РАЗДЕЛ ДОКУМЕНТА:
┌────────

Аля читала-перечитывала его письма и носила их с собой, боясь, чтобы они не пропали. В конце апреля она тяжело заболела, у нее температура, полный упадок сил, плохо работает сердце. Уже тогда стало плохо работать сердце!.. Врач дал ей освобождение, и она лежит в бараке, и 1 мая пишет Муле:
«Я так ждала, так заждалась весточки от тебя, что, получив сразу два письма, неожиданно расплакалась и долго не могла ни начать читать, ни взглянуть на твои карточки.
Удивительно, что в последнее время приятное меня заставляет больше страдать, чем неприятности, на которых я уже натренировалась… Если бы ты только знал, как я по тебе тоскую, хоть ложись и помирай. Ты пишешь о том, что любовь наша помогает нам держаться, ну вот, а мне нет. Мне кажется, что, если бы не было у меня тебя, я бы легче со всем примирилась и была бы спокойнее и, следовательно, сильнее. Мулька мой, очень прошу тебя, не тревожься обо мне. Как я тебе уже писала, условия жизни и работы здесь очень приличные, и, пока я нахожусь на этой командировке
[169], значит, все в порядке. К сожалению, всегда существует возможность двинуться дальше на север, что меня, пока я окончательно не окрепла и не поправилась, мало привлекает. Мне так хочется быть здоровой и сильной, чтобы иметь возможность работать по-настоящему. В марте в стахановский месячник я была включена в списки ударников на этот месяц… Несколько дней я выполняла норму и на 200 процентов, и выше, но быстро выдыхаюсь…»
И в том же письме от 1 мая:
«…На днях мы ездили всем коллективом на другую командировку, на строительство большого моста. Эта небольшая поездка дала мне очень много. Когда мы выехали по дороге, которой еще два года тому назад не было, из города (Княжпогост), которого еще недавно не существовало, проехали сквозь тайгу, царствовавшую здесь испокон веков, когда за каким-то поворотом возник весь в огнях огромный каркас огромного моста через огромную ледяную северную реку, мне стало хорошо и вольно на душе. Мне трудно выразить это словами, но в размахе строительства и в этих огнях и в отступающей тайге я еще сильнее почувствовала Москву, Кремль, волю и ум вождя. И вот поэтому-то мне обидно, родной мой, что все мои силы ушли на никому не нужные беседы
[170], когда они – силы – так пригодились бы здесь, на Севере. И еще обидно мне на формулировку
[171], с которой даже здесь не подступиться к какой-либо интересной работе. И вообще, если по неведомым мне причинам понадобилось послать меня сюда, то зачем было вдобавок закрывать мне доступ к тому делу, к тем делам, где я была бы действительно полезна? Ну ничего, это еще одно испытание.

└────────

ВЫДЕРЖКА ИЗ ДАННЫХ:
┌────────

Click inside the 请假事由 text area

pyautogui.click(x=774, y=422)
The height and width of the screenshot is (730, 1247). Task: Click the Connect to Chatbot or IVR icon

└────────

ЗАДАНИЕ: Выпишите дословно ту часть текста о письмах Али, которая открывается словами «Аля читала-перечитывала его» и завершается словами «на твои карточки.».

ВЫПОЛНЕННОЕ ЗАДАНИЕ:
Аля читала-перечитывала его письма и носила их с собой, боясь, чтобы они не пропали. В конце апреля она тяжело заболела, у нее температура, полный упадок сил, плохо работает сердце. Уже тогда стало плохо работать сердце!.. Врач дал ей освобождение, и она лежит в бараке, и 1 мая пишет Муле:
«Я так ждала, так заждалась весточки от тебя, что, получив сразу два письма, неожиданно расплакалась и долго не могла ни начать читать, ни взглянуть на твои карточки.